Distracted driving has come into sharp focus in recent months, due to the increased prevalence of handheld devices in Americans' pockets and purses. While talking on cell phones has been popular since the first car phones in the 1980s, texting while driving - which has the potential to be far more dangerous - is a new phenomenon.

Teenagers, already inexperienced and potentially dangerous drivers, report that they text while driving more than any other age group. Pew's Internet & American Life Project estimates that 26 percent of 16- to 17-year-olds text while driving; 48 percent of teens say they've observed someone else doing it.

According to a study from Virginia Tech, texting increases risky driving by a factor of 23. The insurance Institute for Highway Safety reports that drivers using handheld devices - either texting or talking behind the wheel - are four times more likely to get in a crash that causes injury.

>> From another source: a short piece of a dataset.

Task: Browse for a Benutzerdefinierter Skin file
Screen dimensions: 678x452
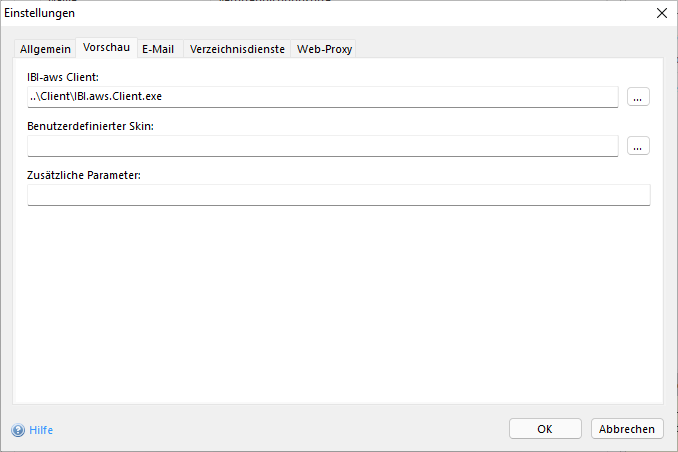Action: (x=639, y=146)

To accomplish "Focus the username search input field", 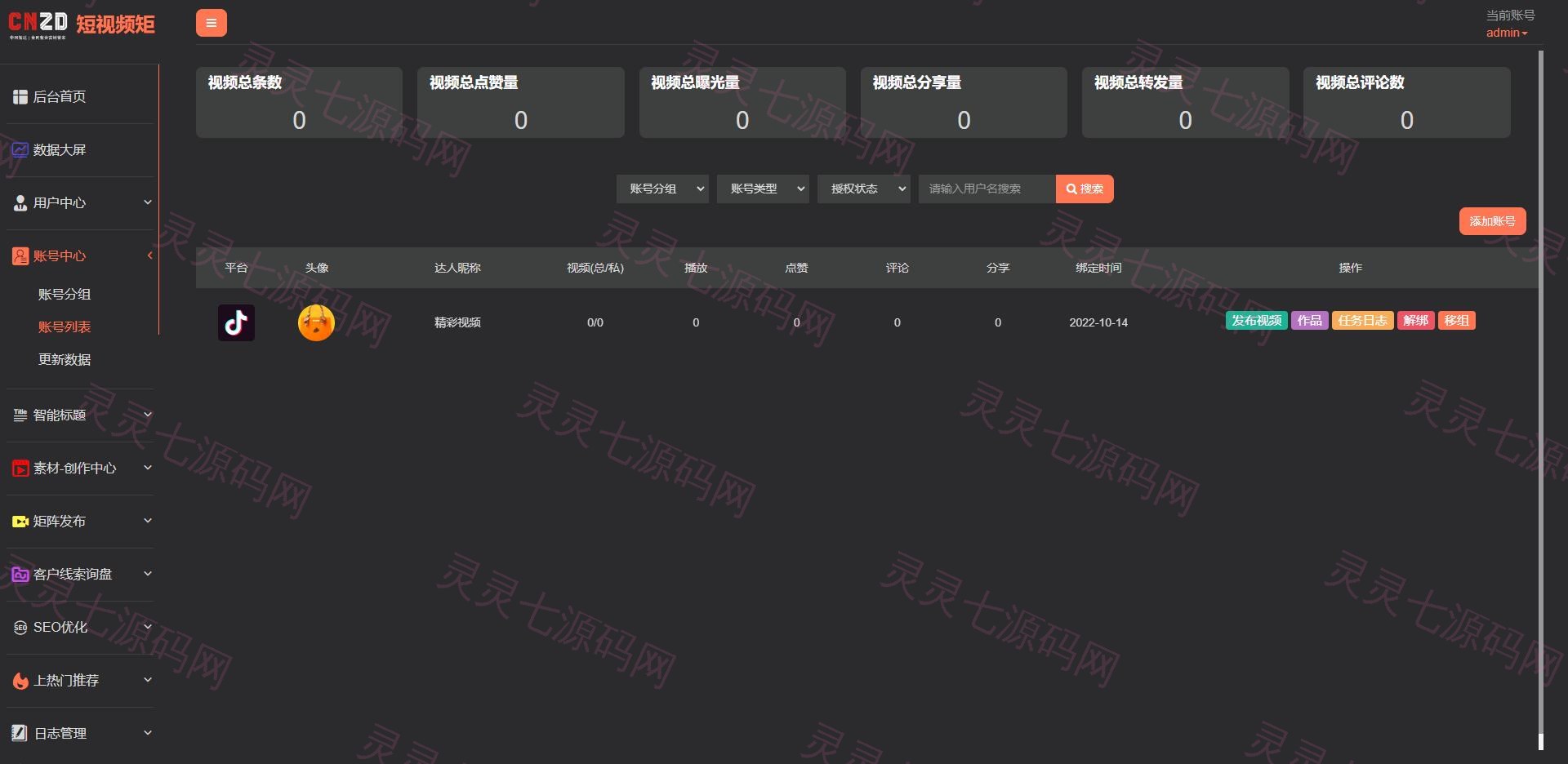I will pyautogui.click(x=987, y=189).
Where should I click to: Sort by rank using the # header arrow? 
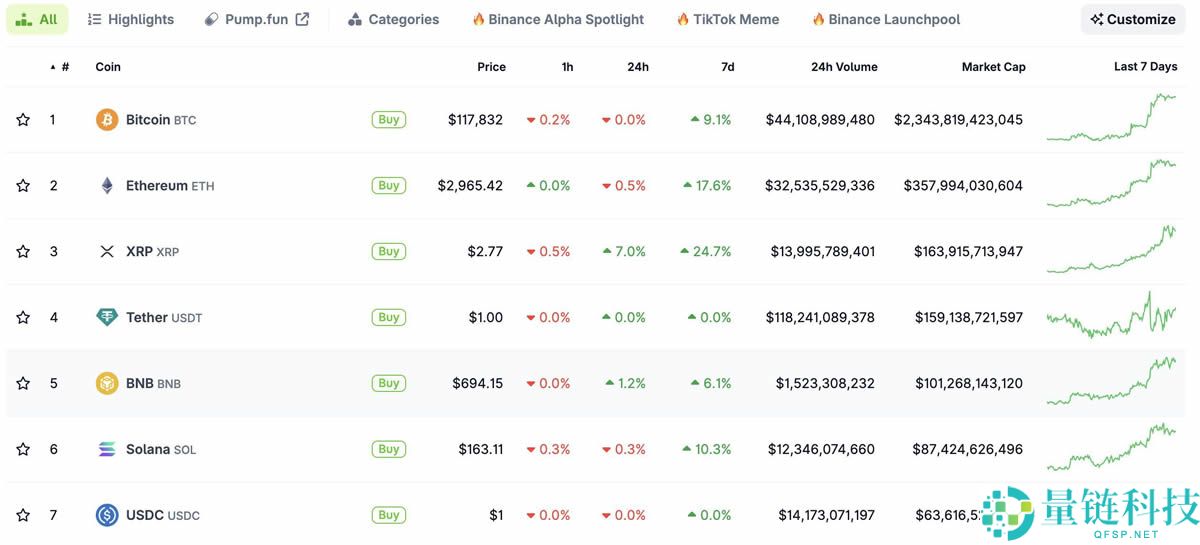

The federal government recognizes the risk of distracted driving: Department of Transportation secretary Ray LaHood convened in September a summit on the dangers of talking and texting while driving. In recent weeks, the DOT and the National Highway Traffic Safety Administration rolled out a website,, devoted solely to educating people about the perils of distracted driving.

Recognizing that a trend was afoot, Webster's New World College Dictionary even dubbed "distracted driving" the Word of the Year for 2009.

Despite a cascade of media coverage in 2009, though, distracted driving is still commonplace. The technologies introduced at CES may only further the trend, though automakers say they've built safety into their in-car electronics.

Audi, for example, introduced at CES a feature on its high-end A8 sedan that would let drivers browse the internet from behind the wheel. Ford's similar system, called MyFord, only permits internet use when a car is stationary. MyFord also includes two small computer screens - one in the gauge cluster and one at the top of the dashboard - to help drivers monitor their cars' performance and control the climate system.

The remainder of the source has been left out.